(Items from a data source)
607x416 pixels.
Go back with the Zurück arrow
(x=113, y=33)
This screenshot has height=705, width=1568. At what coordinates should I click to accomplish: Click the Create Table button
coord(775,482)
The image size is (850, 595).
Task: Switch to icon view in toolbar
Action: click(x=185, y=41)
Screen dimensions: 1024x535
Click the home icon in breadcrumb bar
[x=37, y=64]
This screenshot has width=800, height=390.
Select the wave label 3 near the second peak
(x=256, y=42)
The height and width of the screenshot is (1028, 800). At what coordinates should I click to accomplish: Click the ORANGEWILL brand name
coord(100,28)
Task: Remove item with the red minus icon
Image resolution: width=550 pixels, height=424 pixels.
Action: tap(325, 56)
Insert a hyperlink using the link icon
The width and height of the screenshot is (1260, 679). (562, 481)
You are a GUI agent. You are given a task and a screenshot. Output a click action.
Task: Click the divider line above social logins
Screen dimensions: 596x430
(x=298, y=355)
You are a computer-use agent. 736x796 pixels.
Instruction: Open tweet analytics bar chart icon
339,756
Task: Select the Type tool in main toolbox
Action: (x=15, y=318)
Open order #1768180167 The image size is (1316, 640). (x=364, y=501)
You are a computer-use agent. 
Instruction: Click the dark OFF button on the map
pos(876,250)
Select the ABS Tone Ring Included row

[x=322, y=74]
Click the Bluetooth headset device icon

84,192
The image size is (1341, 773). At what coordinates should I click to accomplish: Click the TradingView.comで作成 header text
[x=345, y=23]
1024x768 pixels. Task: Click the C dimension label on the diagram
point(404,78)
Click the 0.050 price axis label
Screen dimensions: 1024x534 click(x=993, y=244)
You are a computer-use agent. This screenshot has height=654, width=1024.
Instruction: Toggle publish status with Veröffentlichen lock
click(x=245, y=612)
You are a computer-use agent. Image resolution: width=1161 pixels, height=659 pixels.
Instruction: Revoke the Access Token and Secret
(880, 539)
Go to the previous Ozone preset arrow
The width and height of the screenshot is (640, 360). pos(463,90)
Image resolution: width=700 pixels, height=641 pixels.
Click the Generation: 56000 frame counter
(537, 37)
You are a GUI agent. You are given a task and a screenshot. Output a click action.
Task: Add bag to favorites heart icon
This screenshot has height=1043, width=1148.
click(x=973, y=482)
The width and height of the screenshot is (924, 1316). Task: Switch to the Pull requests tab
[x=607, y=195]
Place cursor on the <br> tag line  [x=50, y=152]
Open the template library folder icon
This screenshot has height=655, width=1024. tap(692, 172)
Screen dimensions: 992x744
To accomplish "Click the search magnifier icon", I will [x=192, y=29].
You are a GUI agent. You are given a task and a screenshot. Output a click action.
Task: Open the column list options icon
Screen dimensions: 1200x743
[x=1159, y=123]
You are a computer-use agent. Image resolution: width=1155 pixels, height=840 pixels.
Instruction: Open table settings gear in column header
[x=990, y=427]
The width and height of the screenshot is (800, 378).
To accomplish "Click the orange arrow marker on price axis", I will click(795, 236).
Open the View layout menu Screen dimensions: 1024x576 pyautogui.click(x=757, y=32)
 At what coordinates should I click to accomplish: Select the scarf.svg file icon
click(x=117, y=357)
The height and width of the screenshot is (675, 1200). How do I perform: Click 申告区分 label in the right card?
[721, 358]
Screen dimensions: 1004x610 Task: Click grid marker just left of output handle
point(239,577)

What the task requires> Find the string "agent" in the records, then copy each line where it occurs.

Solution for this task>
You are a GUI agent. You are given a task and a screenshot. Output a click action.
You are a computer-use agent. 736x796 pixels.
You are a computer-use agent. 
You are a computer-use agent. This screenshot has height=654, width=1024.
You are a computer-use agent. Image resolution: width=1161 pixels, height=659 pixels.
You are a GUI agent. You are given a task and a screenshot. Output a click action.
You are a GUI agent. You are given a task and a screenshot. Output a click action.
You are a computer-use agent. Image resolution: width=1155 pixels, height=840 pixels.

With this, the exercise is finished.